ONE HATES TO MOVE ON from so rich a base of statistical insight,
but there’s more. Siegel’s chapters on The Growth Trap and Capital
Pigs mightily challenge the market’s eternal fascination with the
new and the flashy. If you have never before encountered the
Fallacy of Composition, rue it now, perhaps, in the aftermath of
the NASDAQ and dot.com collapse:
Any individual or firm can through its own effort rise
above the average, but every individual or firm, by definition,
cannot. Similarly, if a single firm implements a
productivity-improving strategy that is unavailable to its
competition, its profits will rise. But if all firms have access to
the same technology and implement it [i.e., the Internet], then
costs and prices will fall and the gains of productivity will go to
the consumer.
Siegel’s discussion of Social Security may be the sanest and
best balanced yet published.

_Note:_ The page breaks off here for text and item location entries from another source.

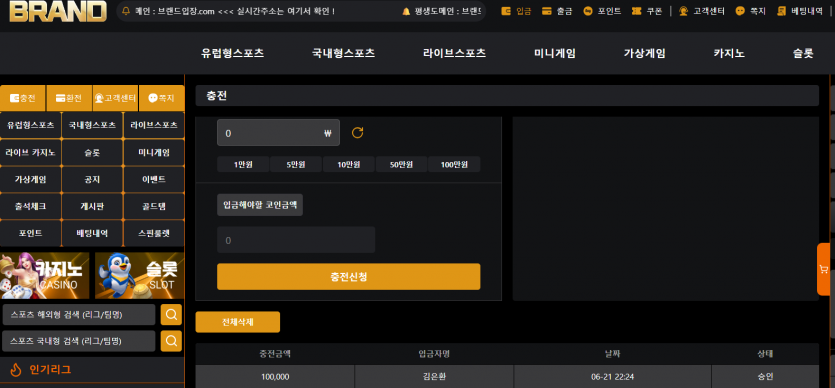The width and height of the screenshot is (835, 388).
Task: Switch to 환전 tab in sidebar
Action: pyautogui.click(x=69, y=98)
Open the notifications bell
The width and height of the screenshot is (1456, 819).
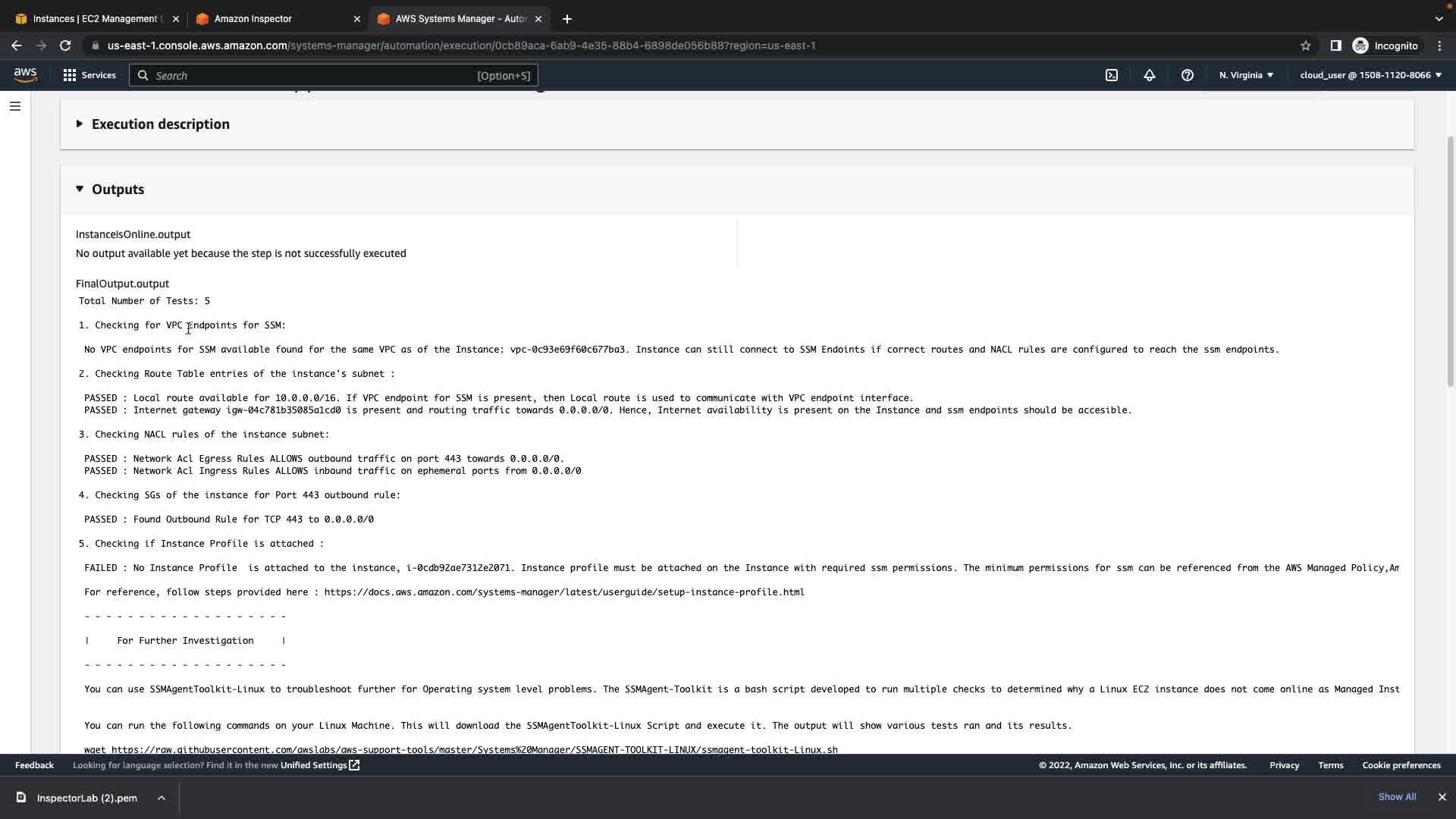[1150, 75]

His chapters on global demographics
and productivity gently and charmingly show off his erudition and
convey his love of ideas; he makes you want to read every book in
the bibliography. Along the way, with the casual finesse of a
virtuoso, he tosses off original charts and models. Check Figure
15.2 on page 205, “Projected Retirement Age for Different Growth
Rates of Developing Countries.” Or the two graphs on facing pages
228-229, “A Tale of Two Countries: China and Brazil Stock Returns
and GDP Growth” (Which country should you have invested in in 1992?
Not China) and “GDP Growth and Stock Returns in Emerging Markets,
1987-2003.
His solution to retirement investing and to what he calls the
problem of the Age Wave, as boomers retire and cash in assets, or
try to? The developing economies of China, India, and Indonesia
will provide the buyers for those assets. Meantime, an investment
portfolio invested 40 percent in foreign equities will help protect
those same investments.
GLANCE THROUGH THE FUTURE FOR INVESTORS HASTILY and you
may well miss it, it’s so unassuming, so well-organized, and so
easy to read. The Future for Investors may be the best
investing book ever written for 20-year-olds. For those of us
grayer in the hair, it’s well worth reading the eternal truths once
again, especially explained so well and illuminated so strikingly
by Siegel’s original statistical insights.